• **PROVIDED RECORDS**:
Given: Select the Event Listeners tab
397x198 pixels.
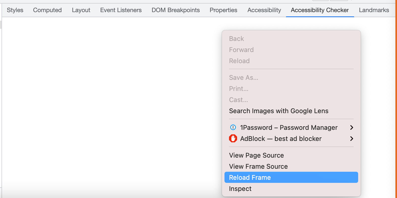Looking at the screenshot, I should click(x=121, y=10).
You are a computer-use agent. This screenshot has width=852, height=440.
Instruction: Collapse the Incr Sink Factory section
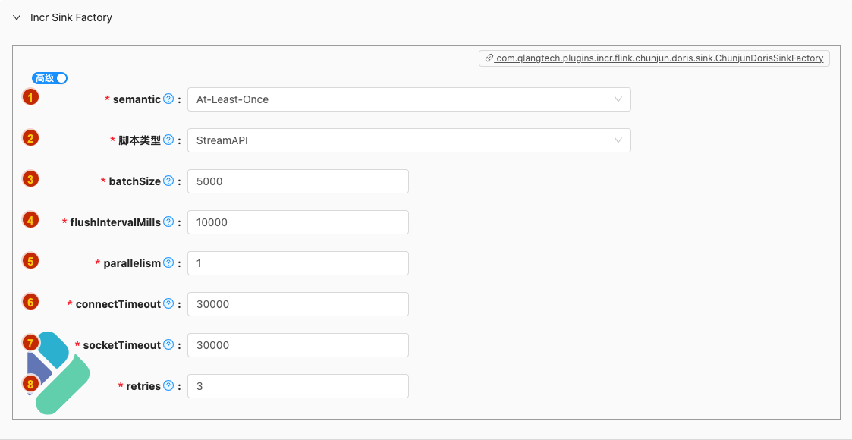(x=17, y=17)
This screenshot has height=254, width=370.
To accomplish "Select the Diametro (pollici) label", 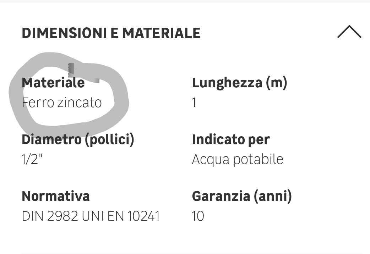I will [78, 140].
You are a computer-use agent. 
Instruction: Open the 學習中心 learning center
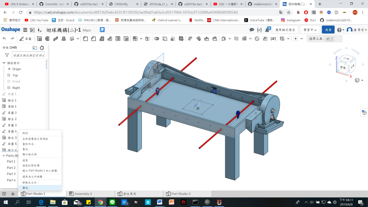pyautogui.click(x=310, y=30)
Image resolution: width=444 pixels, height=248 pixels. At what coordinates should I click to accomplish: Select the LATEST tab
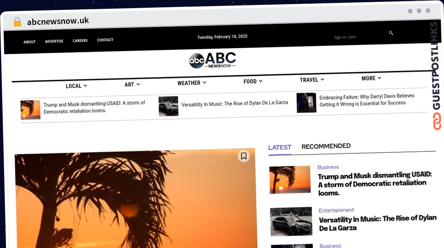pos(280,147)
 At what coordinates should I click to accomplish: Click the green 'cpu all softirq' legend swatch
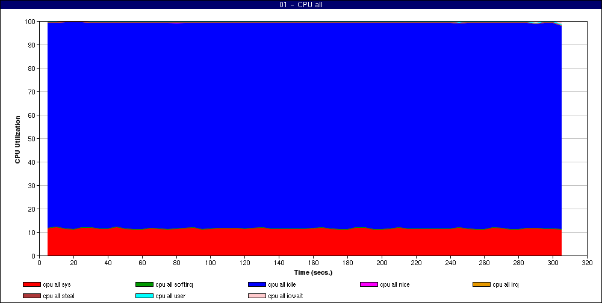tap(144, 284)
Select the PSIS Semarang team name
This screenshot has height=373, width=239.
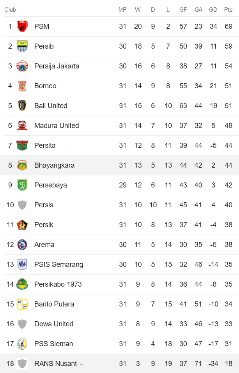(58, 264)
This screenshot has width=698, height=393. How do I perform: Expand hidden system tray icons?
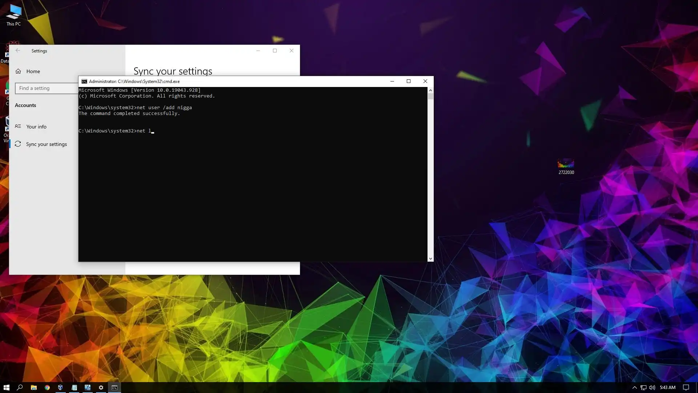634,388
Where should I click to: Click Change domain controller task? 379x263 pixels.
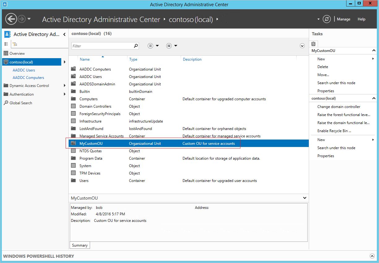[x=339, y=107]
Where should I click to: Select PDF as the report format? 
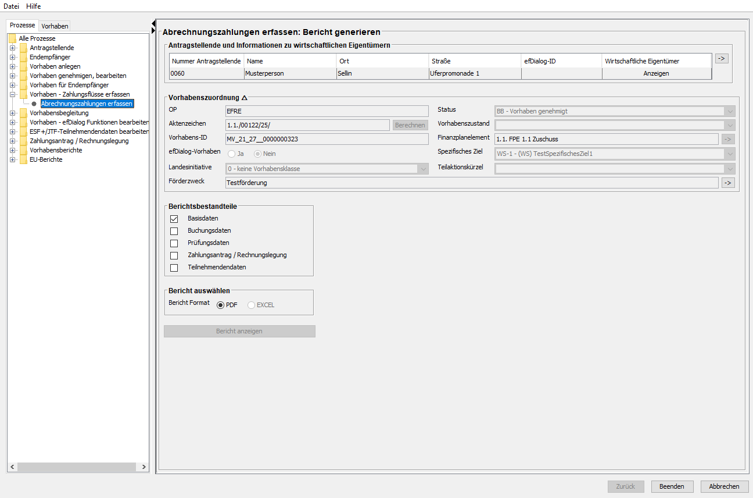[221, 305]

• **WORK TO BE COMPLETED**: Give the lines from the one containing "Image resolution: width=444" through the end of the data as a JSON list of strings, one string per line, omitting blank lines and the pictures.

• **EXPECTED ANSWER**:
[
  "Image resolution: width=444 pixels, height=248 pixels. At what coordinates should I click to accomplish: Select the LATEST tab",
  "pos(280,147)",
  " At what coordinates should I click to accomplish: Click the green 'cpu all softirq' legend swatch",
  "tap(144, 284)",
  "Select the PSIS Semarang team name",
  "This screenshot has height=373, width=239.",
  "(58, 264)",
  "This screenshot has width=698, height=393. How do I perform: Expand hidden system tray icons?",
  "634,388",
  "Where should I click to: Click Change domain controller task? 379x263 pixels.",
  "[x=339, y=107]",
  "Where should I click to: Select PDF as the report format? ",
  "[221, 305]"
]